■ **Work instructions**:
**1.** According to the text about the Walbran Valley, which company is currently bulldozing the valley?
**2.** Resume the text about defending the Walbran Valley, starting after its final sentence.

━━━━━ Selected excerpt

CathedralGrove save walbran
“I’m in love. With salmon, with trees outside my window, with baby lampreys living in sandy streambottoms, with slender salamanders crawling through the duff. And if you love, you act to defend your beloved.” — Derrick Jensen

Pacific Coast people have always defended the places we love. Most of British Columbia is unceded indigenous land, because native peoples never abandoned, sold, or traded their land away. Many fought fiercely against the power of the British Empire. Cannonballs are sometimes still found embedded in centuries-old trees along the shore – leftovers from the gunboats that tried to suppress indigenous uprisings in the late 1800s.

Photo: Nuu-chah-nulth war canoes by Edward Curtis, BC Historical Society

Nuu-chah-nulth war canoes (Edward Curtis, BC Historical Society)

A century later, descendants of the settlers have joined forces to battle corporate raiders. In the 1980s and 1990s, a groundswell of eco-organizing brought thousands of people together to stop clearcut logging in the cathedral forests of Vancouver Island’s Pacific coast, where timber companies were busy converting ten-thousand-year-old ecosystems into barren stumpfields and pulp for paper.

During those years, police arrested hundreds in Clayoquot Sound and the Walbran Valley at mass civil disobedience protests. Young and old alike sat in the middle of the logging roads and linked arms. The resistance went far beyond the peaceful and symbolic: unknown individuals spiked thousands of trees to make the timber dangerous to sawmills. Shadowy figures burned logging bridges and vandalized equipment. The skirmishes went on for over a decade.

Clayoquot Sound, 1993

Clayoquot Sound, 1993

We won a few battles. Several coastal valleys are protected as parks. But many of them have been logged. And now the logging companies are coming back for the valleys that remain unprotected.

One of the worst corporate offenders is Teal Jones, the company currently bulldozing the majestic Walbran Valley, two hours west of Victoria, BC. They are laying waste to a vibrant rainforest for short-term profit, without the consent of the Pacheedaht First Nation, the Qwa-ba-diwa people, or anyone else outside of government and industry. Teal Jones does not even own the land; it was taken from indigenous people in the name of the BC government sixty years ago.

Pacheedaht territory

Pacheedaht territory, Vancouver Island BC

This year, the elected leadership of the Pacheedaht First Nation threw its support behind building a longhouse in the contested valley, on the land that has sustained them for countless generations. At the same time, locals are pushing back against the logging by occupying roads and logging sites. This in spite of the company’s court order telling police to arrest anyone who blocks their work. Forest defenders are regrouping, but the destruction continues.

━━━━━━━━━━
━━━━━ Given information

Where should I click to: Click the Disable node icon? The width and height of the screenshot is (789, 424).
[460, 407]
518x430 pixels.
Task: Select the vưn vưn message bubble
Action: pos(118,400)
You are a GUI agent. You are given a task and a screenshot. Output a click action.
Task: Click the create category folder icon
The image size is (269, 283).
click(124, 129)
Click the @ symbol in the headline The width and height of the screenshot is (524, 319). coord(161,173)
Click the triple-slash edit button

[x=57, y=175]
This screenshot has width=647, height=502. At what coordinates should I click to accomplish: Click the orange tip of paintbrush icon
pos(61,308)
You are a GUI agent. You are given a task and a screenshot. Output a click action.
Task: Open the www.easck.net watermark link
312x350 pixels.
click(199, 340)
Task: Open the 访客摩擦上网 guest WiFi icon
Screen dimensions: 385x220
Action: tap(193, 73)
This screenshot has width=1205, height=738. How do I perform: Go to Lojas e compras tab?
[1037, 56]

━━━━━━━━━━
━━━━━ Given information

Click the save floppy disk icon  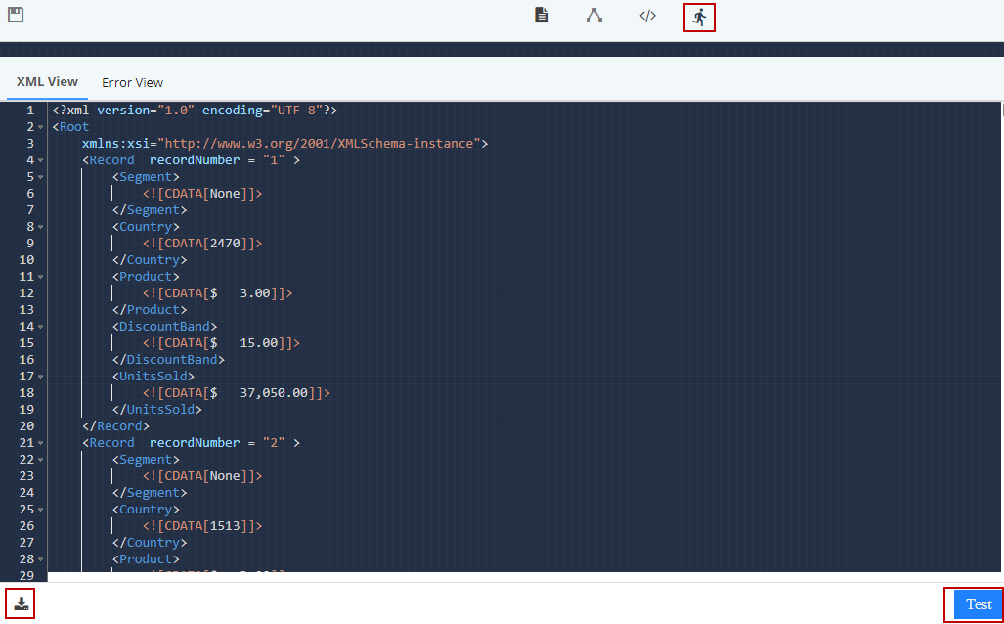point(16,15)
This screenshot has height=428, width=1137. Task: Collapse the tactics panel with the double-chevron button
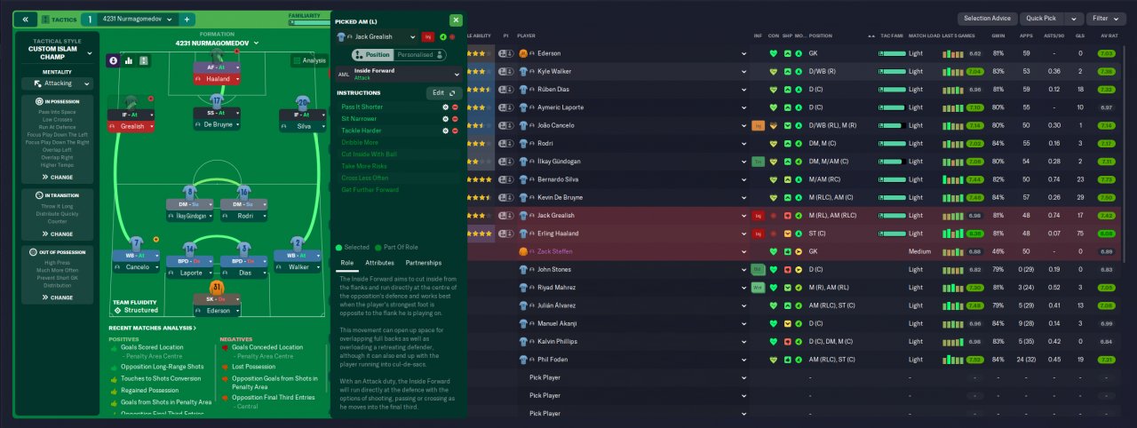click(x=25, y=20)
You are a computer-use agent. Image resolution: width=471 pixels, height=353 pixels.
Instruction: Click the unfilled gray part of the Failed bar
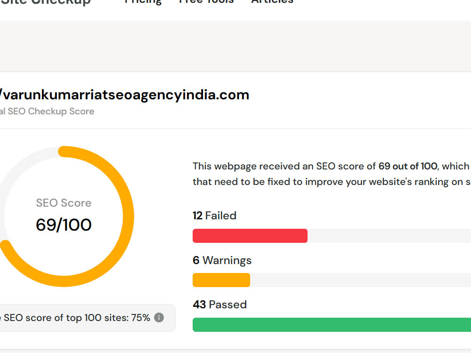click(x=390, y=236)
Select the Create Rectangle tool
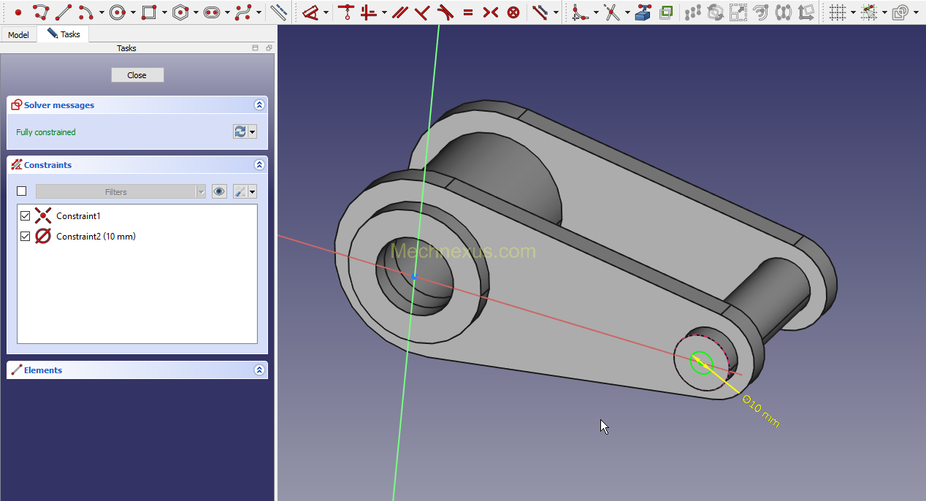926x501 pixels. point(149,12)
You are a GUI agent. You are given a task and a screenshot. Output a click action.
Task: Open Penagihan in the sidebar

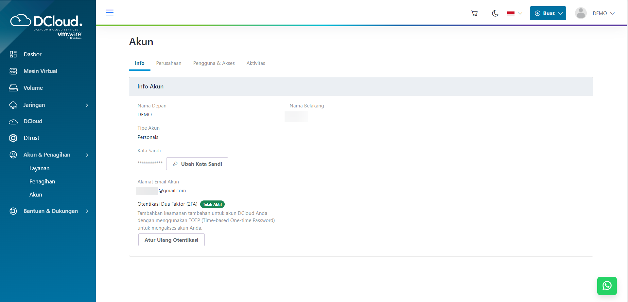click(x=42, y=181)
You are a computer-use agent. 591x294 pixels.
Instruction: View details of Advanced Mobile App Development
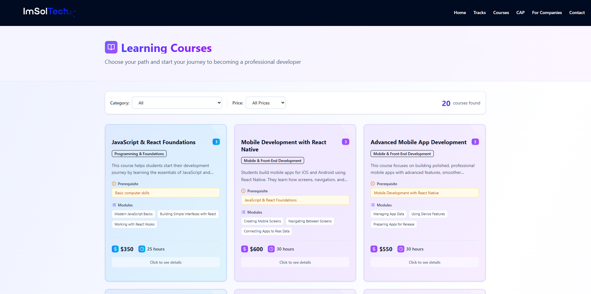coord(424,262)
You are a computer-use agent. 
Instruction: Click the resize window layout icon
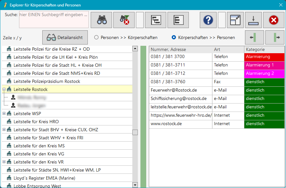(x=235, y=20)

━━━━━━━━━━
━━━━━ Given information

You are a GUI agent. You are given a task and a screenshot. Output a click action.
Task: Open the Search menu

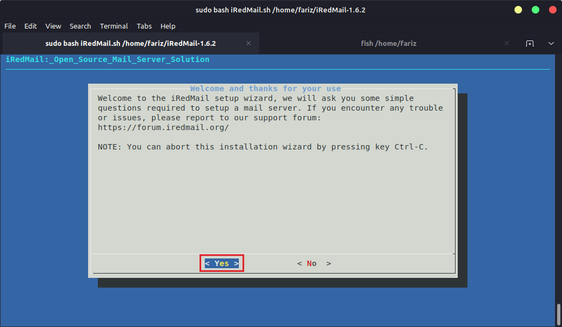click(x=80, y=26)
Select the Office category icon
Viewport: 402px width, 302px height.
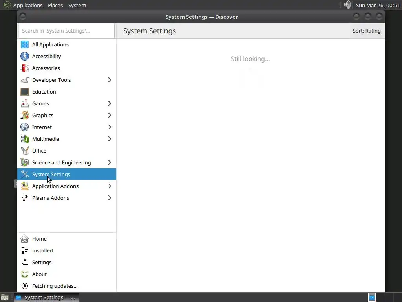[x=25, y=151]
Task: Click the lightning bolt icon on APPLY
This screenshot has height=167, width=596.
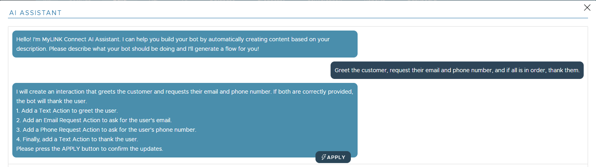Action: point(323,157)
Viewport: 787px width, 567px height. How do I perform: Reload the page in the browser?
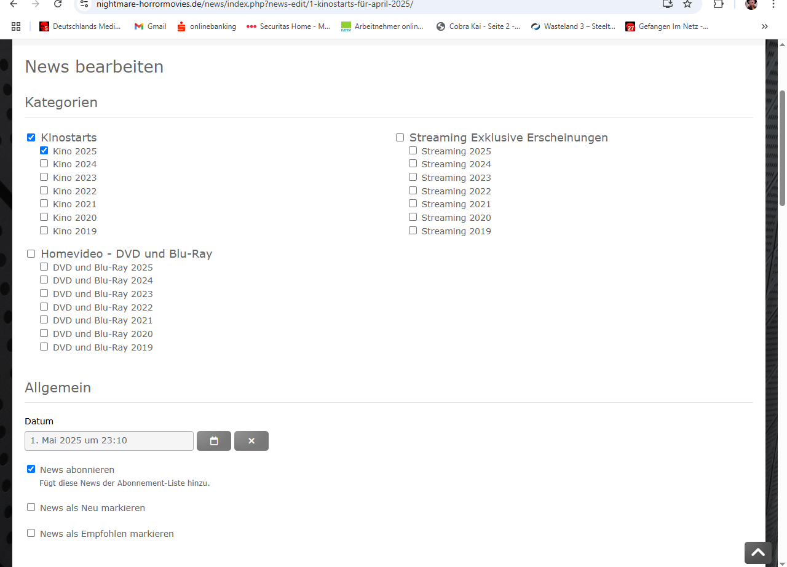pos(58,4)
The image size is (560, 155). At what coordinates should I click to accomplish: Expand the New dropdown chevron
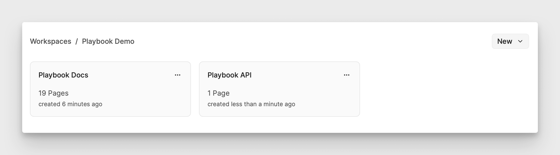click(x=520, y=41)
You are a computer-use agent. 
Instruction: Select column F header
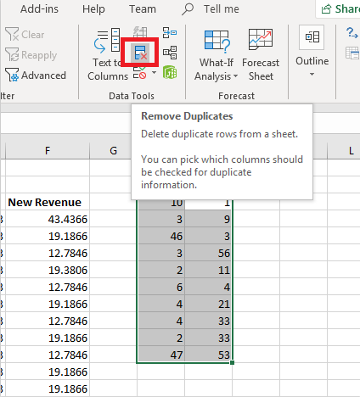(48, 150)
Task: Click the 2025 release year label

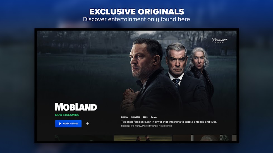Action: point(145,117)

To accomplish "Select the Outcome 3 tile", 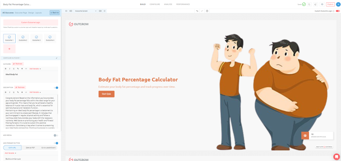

━━━━━━━━━━

■ **Responses to the tasks**:
**1.** Teal Jones

**2.**
Women for the Walbran and Forest Action Network are ramping up to break the deadlock. We’re hosting direct action trainings to share skills and develop strategies for defending ecosystems. The agenda includes tactics like non-violent civil disobedience, occupying tree-tops, and backcountry stealth. We’ll have info on legal rights, indigenous solidarity, and more.

Tree-sit occupation, Langford BC. (Photo: Ingmar Lee)

Our adversary, Teal Jones, is a relatively small company. Its owners are relying on the police to protect their “right” to strip public forests on Pacheedaht traditional territory. Profit margins are slim, and lawyers are expensive. The forest defenders are poor, but we have community support and a wide array of strategies for beating Teal Jones at its own game. Every tool in the box: we can launch a mass civil disobedience campaign, carry out hit-and-run raids on costly machines, coordinate a knockout legal strategy, or deliver the tried-and-true “death by a thousand cuts” with a combination of tactics.

However it plays out, Teal Jones is on borrowed time in the Walbran. But that’s cold comfort when the machines are mowing down thousand-year-old forests like grass.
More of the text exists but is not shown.